◆ **Task brief**
From the listing below, reproduce word for word the part that opens with the line containing "902x838 pixels." and closes with the line containing "Screen dimensions: 1344x768"; reproduce nothing else.

◆ **Extracted material**
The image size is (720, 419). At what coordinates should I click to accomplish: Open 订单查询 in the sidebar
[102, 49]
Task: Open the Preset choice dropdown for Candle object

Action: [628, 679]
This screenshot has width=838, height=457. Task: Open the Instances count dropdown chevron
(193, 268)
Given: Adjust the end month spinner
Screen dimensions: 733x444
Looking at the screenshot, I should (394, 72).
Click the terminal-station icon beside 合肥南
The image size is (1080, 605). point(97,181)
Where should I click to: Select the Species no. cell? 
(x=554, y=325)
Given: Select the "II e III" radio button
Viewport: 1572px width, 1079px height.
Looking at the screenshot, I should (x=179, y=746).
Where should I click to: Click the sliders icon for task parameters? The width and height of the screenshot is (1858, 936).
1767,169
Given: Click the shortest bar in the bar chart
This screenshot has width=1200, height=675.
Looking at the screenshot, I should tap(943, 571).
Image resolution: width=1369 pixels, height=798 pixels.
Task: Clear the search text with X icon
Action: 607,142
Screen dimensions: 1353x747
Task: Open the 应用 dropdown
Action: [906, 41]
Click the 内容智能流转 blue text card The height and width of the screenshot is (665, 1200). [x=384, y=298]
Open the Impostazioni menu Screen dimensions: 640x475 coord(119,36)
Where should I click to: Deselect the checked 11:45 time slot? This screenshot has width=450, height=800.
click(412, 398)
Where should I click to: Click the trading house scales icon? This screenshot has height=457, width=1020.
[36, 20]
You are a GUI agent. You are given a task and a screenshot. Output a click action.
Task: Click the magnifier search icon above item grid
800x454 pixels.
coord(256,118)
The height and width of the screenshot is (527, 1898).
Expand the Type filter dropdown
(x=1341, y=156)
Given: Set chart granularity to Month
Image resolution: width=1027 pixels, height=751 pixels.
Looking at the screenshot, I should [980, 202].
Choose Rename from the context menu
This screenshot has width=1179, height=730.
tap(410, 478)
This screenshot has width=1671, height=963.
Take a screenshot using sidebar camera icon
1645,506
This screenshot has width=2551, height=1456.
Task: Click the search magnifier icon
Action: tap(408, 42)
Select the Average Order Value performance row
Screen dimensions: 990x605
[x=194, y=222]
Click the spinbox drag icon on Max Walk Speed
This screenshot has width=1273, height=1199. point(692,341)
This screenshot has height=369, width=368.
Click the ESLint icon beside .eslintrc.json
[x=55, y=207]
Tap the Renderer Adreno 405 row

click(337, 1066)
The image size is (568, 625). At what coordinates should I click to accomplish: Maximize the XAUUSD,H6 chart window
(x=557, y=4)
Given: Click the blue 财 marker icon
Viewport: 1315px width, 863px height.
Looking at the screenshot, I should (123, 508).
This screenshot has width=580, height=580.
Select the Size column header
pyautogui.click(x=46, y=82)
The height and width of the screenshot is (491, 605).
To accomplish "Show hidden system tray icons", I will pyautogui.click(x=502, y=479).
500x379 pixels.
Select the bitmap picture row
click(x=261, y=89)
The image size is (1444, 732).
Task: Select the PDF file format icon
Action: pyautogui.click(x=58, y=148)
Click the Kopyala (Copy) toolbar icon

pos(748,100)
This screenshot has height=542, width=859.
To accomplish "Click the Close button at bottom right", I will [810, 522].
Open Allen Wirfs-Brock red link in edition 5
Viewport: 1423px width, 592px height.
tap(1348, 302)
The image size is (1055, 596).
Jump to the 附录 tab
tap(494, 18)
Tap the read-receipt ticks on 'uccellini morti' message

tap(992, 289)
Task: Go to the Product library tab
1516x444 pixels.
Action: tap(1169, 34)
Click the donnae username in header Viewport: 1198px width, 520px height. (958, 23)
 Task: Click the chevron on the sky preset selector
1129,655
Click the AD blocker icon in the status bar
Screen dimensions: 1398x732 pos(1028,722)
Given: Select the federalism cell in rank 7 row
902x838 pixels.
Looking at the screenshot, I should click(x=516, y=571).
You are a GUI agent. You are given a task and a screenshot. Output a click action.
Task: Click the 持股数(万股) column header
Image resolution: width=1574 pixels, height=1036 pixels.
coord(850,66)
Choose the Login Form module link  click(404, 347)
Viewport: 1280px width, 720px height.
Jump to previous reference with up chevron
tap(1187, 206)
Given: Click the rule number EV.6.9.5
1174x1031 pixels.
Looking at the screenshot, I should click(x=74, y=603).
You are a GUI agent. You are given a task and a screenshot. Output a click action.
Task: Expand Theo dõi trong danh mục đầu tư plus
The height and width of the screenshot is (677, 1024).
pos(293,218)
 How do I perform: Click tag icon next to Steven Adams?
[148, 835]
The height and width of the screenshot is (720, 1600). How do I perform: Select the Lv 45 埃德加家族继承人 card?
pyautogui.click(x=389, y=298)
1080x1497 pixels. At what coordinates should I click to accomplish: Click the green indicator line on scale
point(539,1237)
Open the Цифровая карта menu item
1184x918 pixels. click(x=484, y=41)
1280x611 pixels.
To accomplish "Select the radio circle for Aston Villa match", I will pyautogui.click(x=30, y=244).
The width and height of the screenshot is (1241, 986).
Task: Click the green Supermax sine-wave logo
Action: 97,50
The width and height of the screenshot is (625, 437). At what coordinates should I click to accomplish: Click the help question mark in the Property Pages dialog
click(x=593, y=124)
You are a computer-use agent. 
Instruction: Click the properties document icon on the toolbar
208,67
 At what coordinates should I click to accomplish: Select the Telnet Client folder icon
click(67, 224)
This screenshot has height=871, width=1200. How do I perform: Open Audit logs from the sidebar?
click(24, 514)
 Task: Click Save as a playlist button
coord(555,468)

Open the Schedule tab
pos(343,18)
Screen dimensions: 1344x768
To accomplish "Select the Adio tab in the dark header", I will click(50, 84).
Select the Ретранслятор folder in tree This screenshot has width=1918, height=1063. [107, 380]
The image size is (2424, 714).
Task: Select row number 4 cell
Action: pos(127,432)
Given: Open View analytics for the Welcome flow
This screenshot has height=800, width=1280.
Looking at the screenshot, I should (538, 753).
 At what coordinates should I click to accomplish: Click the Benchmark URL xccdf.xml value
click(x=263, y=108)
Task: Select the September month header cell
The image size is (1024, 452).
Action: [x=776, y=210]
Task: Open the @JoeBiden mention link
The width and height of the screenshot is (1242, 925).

◆ **Output**
902x838 pixels.
Looking at the screenshot, I should click(x=516, y=571).
You are a GUI agent. You are given a task and a screenshot. Output a click action.
Task: Click the 持股数(万股) column header
Image resolution: width=1574 pixels, height=1036 pixels.
coord(850,66)
Choose the Login Form module link  click(404, 347)
Viewport: 1280px width, 720px height.
Jump to previous reference with up chevron
tap(1187, 206)
Given: Click the rule number EV.6.9.5
1174x1031 pixels.
Looking at the screenshot, I should click(x=74, y=603).
You are a GUI agent. You are given a task and a screenshot. Output a click action.
Task: Expand Theo dõi trong danh mục đầu tư plus
The height and width of the screenshot is (677, 1024).
pos(293,218)
 How do I perform: Click tag icon next to Steven Adams?
[148, 835]
The height and width of the screenshot is (720, 1600). How do I perform: Select the Lv 45 埃德加家族继承人 card?
pyautogui.click(x=389, y=298)
1080x1497 pixels. At what coordinates should I click to accomplish: Click the green indicator line on scale
point(539,1237)
Open the Цифровая карта menu item
1184x918 pixels. click(x=484, y=41)
1280x611 pixels.
To accomplish "Select the radio circle for Aston Villa match", I will pyautogui.click(x=30, y=244).
The width and height of the screenshot is (1241, 986).
Task: Click the green Supermax sine-wave logo
Action: 97,50
The width and height of the screenshot is (625, 437). At what coordinates should I click to accomplish: Click the help question mark in the Property Pages dialog
click(x=593, y=124)
You are a computer-use agent. 
Instruction: Click the properties document icon on the toolbar
208,67
 At what coordinates should I click to accomplish: Select the Telnet Client folder icon
click(67, 224)
This screenshot has height=871, width=1200. How do I perform: Open Audit logs from the sidebar?
click(24, 514)
 Task: Click Save as a playlist button
coord(555,468)

Open the Schedule tab
pos(343,18)
Screen dimensions: 1344x768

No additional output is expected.